Tenaga Ahli Utama Badan Komunikasi Pemerintah Republik Indonesia (Bakom RI) Kurnia Ramadhana dalam diskusi publik bertajuk Menakar Batasan Hukum antara Keputusan Bisnis dan Tindak Pidana Korupsi, di Jakarta, Jumat (20/2/2026). (ANTARA)
JAKARTA, JURNAL TIPIKOR – Tenaga Ahli Utama Badan Komunikasi Pemerintah Republik Indonesia (Bakom RI), Kurnia Ramadhana, menegaskan bahwa pengesahan Rancangan Undang-Undang (RUU) Perampasan Aset sudah tidak bisa ditawar lagi.
Instrumen hukum ini dinilai menjadi kunci utama untuk meruntuhkan tembok impunitas para buron yang kerap melarikan diri ke luar negeri guna mengamankan harta hasil kejahatan.
Dalam diskusi publik bertajuk “Menakar Batasan Hukum antara Keputusan Bisnis dan Tindak Pidana Korupsi” di Jakarta, Jumat, Kurnia menyoroti stagnasi penegakan hukum terhadap para tersangka yang berada di luar jangkauan yurisdiksi nasional.
“Selama ini penegakan hukum kita cenderung stagnan terhadap tersangka yang kabur ke luar negeri.
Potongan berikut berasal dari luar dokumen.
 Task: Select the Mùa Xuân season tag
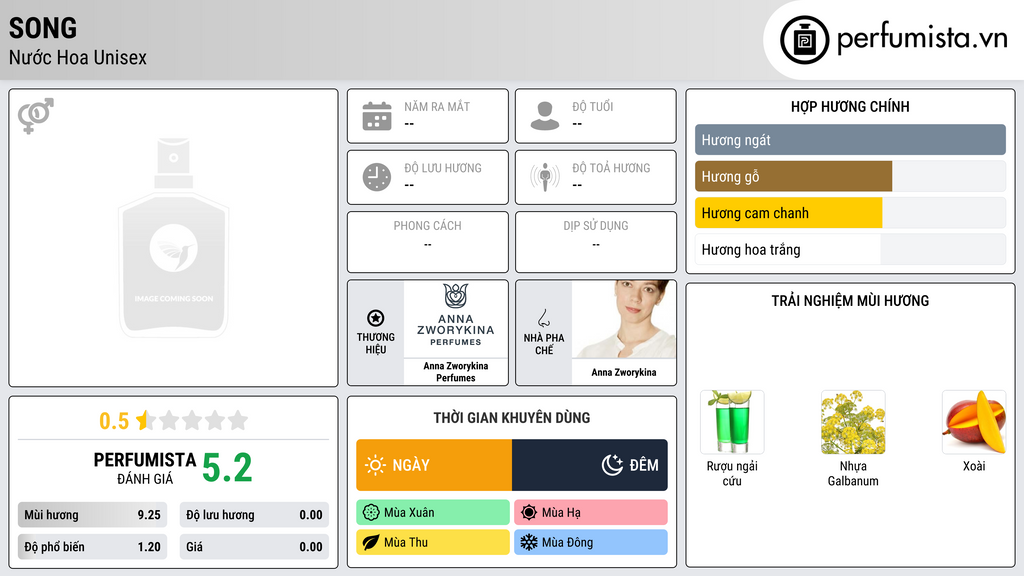pos(433,513)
Meskipun UU Tipikor mengenal konsep peradilan in absentia, pada faktanya hal tersebut jarang dilakukan,” tegas Kurnia.
Melampaui Sekadar Kasus Korupsi
Kurnia menjelaskan bahwa keunggulan utama RUU Perampasan Aset terletak pada fleksibilitas dan efisiensinya.
Berbeda dengan mekanisme konvensional yang berfokus pada hukuman badan (pelaku), RUU ini menitikberatkan pada perampasan aset (non-conviction based asset forfeiture).
- Cakupan Luas: Tidak hanya menyasar korupsi, tapi juga hasil tindak pidana narkotika, terorisme, dan kejahatan ekonomi lainnya.
- Efisiensi: Proses perampasan bisa dilakukan lebih cepat dan efektif tanpa harus menunggu proses peradilan pidana yang berlarut-larut jika pelaku melarikan diri.
Baca juga Bukan Sinkhole! BRIN Bongkar Fakta Mengejutkan di Balik Lubang Raksasa Aceh Tengah
Mandat Global yang Tertunda
RUU ini sejatinya merupakan turunan dari Konvensi PBB Melawan Korupsi (UNCAC) tahun 2003 yang telah diratifikasi Indonesia sejak 2006.
Kurnia mengingatkan bahwa mandat internasional tersebut menekankan pentingnya negara memiliki regulasi yang mampu memidanakan seseorang dengan titik tekan pada pemiskinan melalui asetnya.
“Ini sudah menjadi fokus pemerintah. Kami berharap semangat yang sama juga terbangun di Komisi III DPR RI agar regulasi ini segera lahir,” tambahnya.
Keseimbangan Penegakan Hukum
Meskipun mendorong langkah agresif terhadap aset ilegal, Bakom RI menyadari adanya hak-hak individu yang harus dilindungi.
Kurnia berharap dalam proses pembahasan bersama legislatif nantinya, terdapat penekanan atau batasan yang jelas agar penegakan hukum tetap menjaga nilai-nilai keadilan.